ZFS Storage¶
ZFS is the storage backbone of this build. The host OS is on a boring ext4 root; everything that matters — VM disks, container data, media, models, backups — lives in a ZFS pool that spans the leftover ~1 TB on the primary NVMe plus the entire 4 TB secondary NVMe.
This section is intentionally deep. It's meant to be read end-to-end before the reinstall, and many pages include an exercise you can recreate in a VirtualBox lab (see VirtualBox Lab) without touching the real hardware.
Why ZFS for this build¶
The headline features:
- Copy-on-write filesystem. ZFS never overwrites a block in place. Every change writes new blocks and updates a metadata pointer. This is what enables instant atomic snapshots, consistent online filesystems, and the option to roll back.
- End-to-end checksums. Every block stores a checksum in its parent block, transitively up to the uberblock. Bit-rot, cable noise, or controller bugs are detected on every read. With redundancy, ZFS self-heals corrupted blocks.
- Snapshots and clones. Snapshots are O(1) and (initially) take zero space; they grow only as the live filesystem diverges. Clones are writable forks of a snapshot.
- Inline compression.
lz4is faster than not compressing in almost all cases (less data to read = less I/O wait).zstdtrades CPU for better ratios. - Datasets as a unit of policy. Per-dataset compression, recordsize, quotas, mount options, snapshot retention. Without LVM gymnastics.
- Send/receive replication.
zfs send | zfs receiveships snapshots between pools, locally or over SSH, with bookmark-based incrementals. - Native encryption. Per-dataset AES-256-GCM with raw send/receive that keeps data encrypted in transit.
The pool plan for this build¶
zpool tank (single pool, no redundancy)
+-- /dev/disk/by-id/nvme-...-part4 (~1 TB partition on primary 2 TB NVMe, PCIe 4.0 x4)
+-- /dev/disk/by-id/nvme-... (4 TB whole secondary NVMe, PCIe 4.0 x1)
Datasets (sketch — see datasets.md for the full layout):
tank/
+-- media/ recordsize=1M, compression=lz4
+-- nextcloud-data/ recordsize=128K (default)
+-- nextcloud-app/ recordsize=128K
+-- db/ recordsize=16K, primarycache=metadata for some
+-- vm/ recordsize=64K
+-- ai/ recordsize=1M, compression=off (GGUF is already compressed)
+-- containers/ recordsize=128K
+-- backups/ compression=zstd-3
Two design choices worth flagging up front:
- Single-vdev pool, no redundancy. With only two unequal-size devices on the MS-S1 MAX, real-world redundancy options are limited. We rely on snapshots + replication (see Backup & Recovery) instead. If you lose a drive, you restore from a remote replica. The VirtualBox Lab shows how to wire up mirrored and raidz setups so you can practice them even though the real install isn't using them.

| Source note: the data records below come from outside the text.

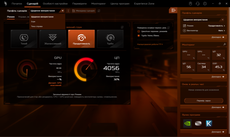Click the headset support icon

(197, 4)
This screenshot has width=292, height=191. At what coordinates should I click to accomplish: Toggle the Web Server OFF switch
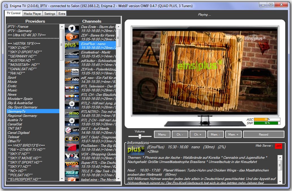pyautogui.click(x=278, y=146)
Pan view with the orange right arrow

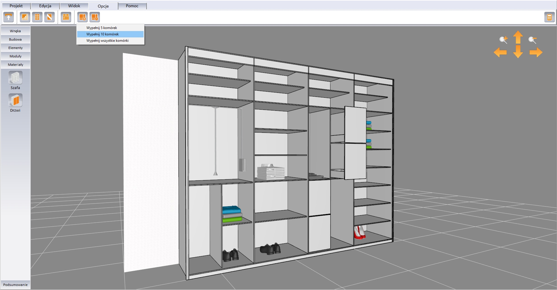pos(536,52)
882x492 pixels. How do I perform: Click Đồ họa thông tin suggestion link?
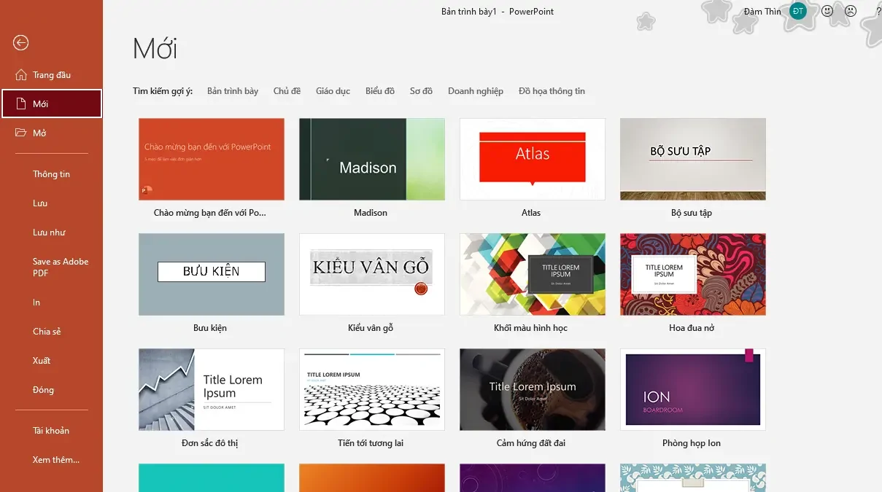click(x=552, y=91)

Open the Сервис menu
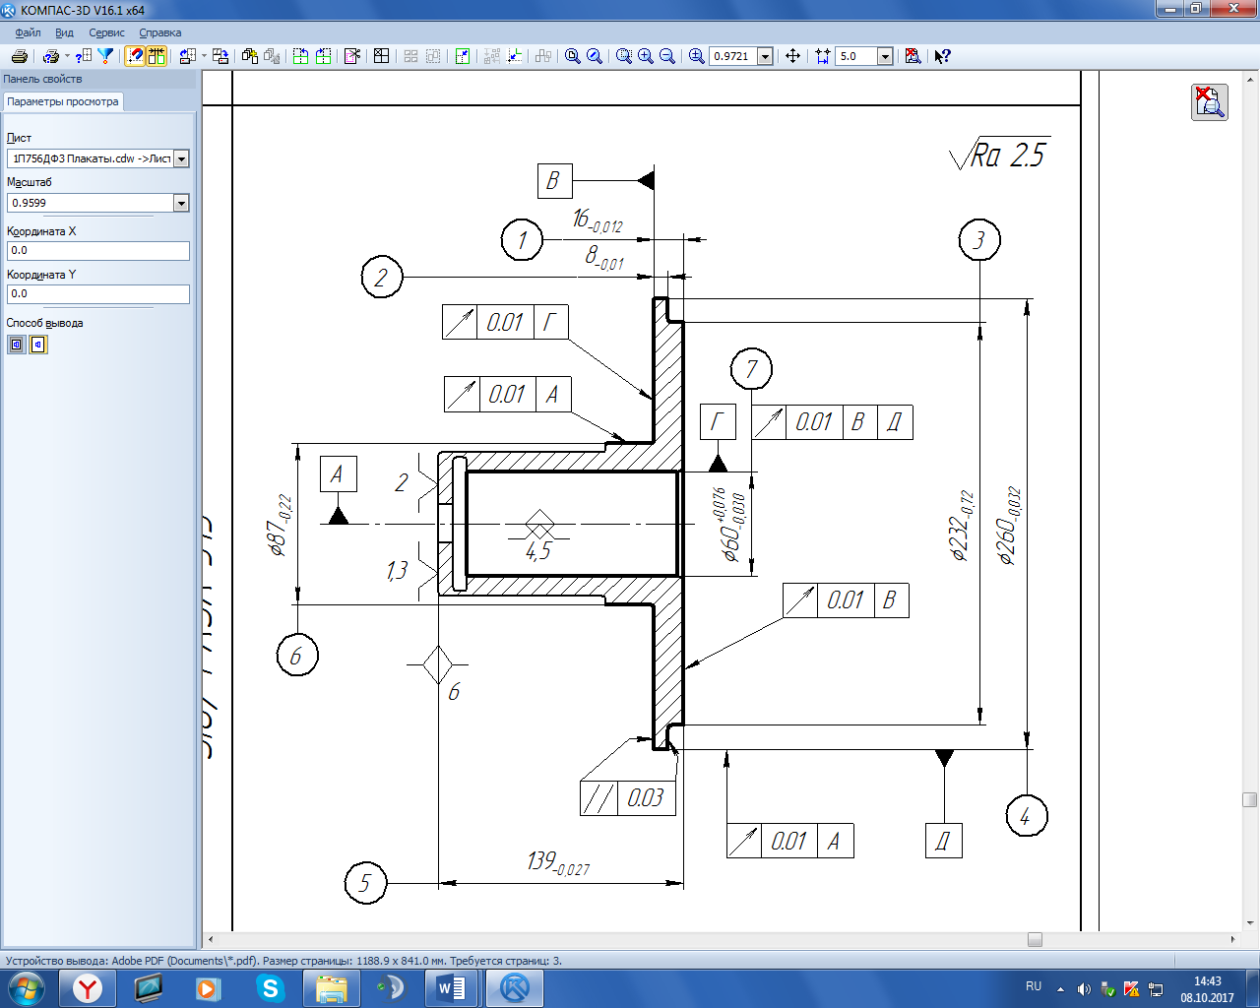106,32
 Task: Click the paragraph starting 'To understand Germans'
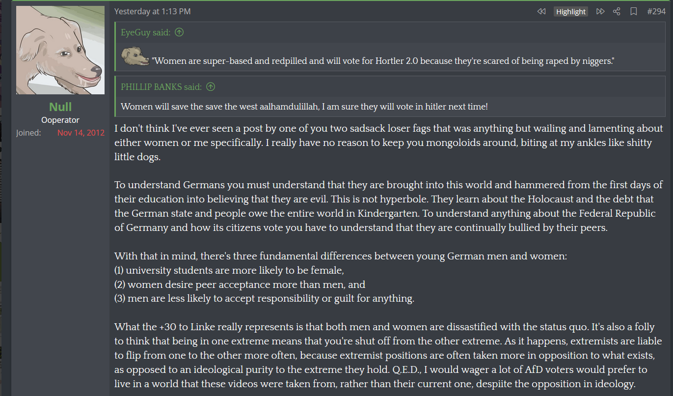pyautogui.click(x=388, y=206)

- ZFS is not on root. Root is plain ext4 on the primary NVMe (see Disk Partitioning). This keeps the boot path boring and makes a host rebuild possible without touching pool data.
Section map¶
| Page | What you'll learn |
|---|---|
| Concepts | vdevs, pool topology, COW, checksums, ARC, ZIL, transaction groups, ashift. The mental model. |
| VirtualBox Lab | Hands-on labs you can run on a Mac/Linux box with VirtualBox before touching the real hardware. |
| Partitioning | GPT, alignment, gdisk/parted/sgdisk, wiping old metadata, by-id paths. |
| Pool Creation | Topology decisions, ashift, ARC cap, pool features, autotrim/autoexpand/autoreplace. |
| Encryption | Native ZFS encryption, keyformats, raw send/receive, key rotation. |
| Datasets | Property reference, inheritance, quotas vs reservations, sync modes, recordsize per workload. |
| Snapshots | Snapshots, bookmarks, holds, clones+promotion, diff, send/receive flags. |
| VM Storage | Files-on-dataset vs zvols, volblocksize, TRIM/discard, libvirt integration. |
| Docker Integration | overlay2-over-ext4 with bind mounts into ZFS, recordsize per workload. |
| Tuning | ARC sizing, prefetch, txg timeout, write throttle, recordsize choice. |
| Operations | Scrubs, replacing disks, expanding pools, monitoring, regular maintenance. |
| Troubleshooting | Pool import failures, missing cache, force-import, corrupted data recovery. |
If you're new to ZFS, read Concepts first, then jump to the VirtualBox Lab and exercise everything before touching the production install.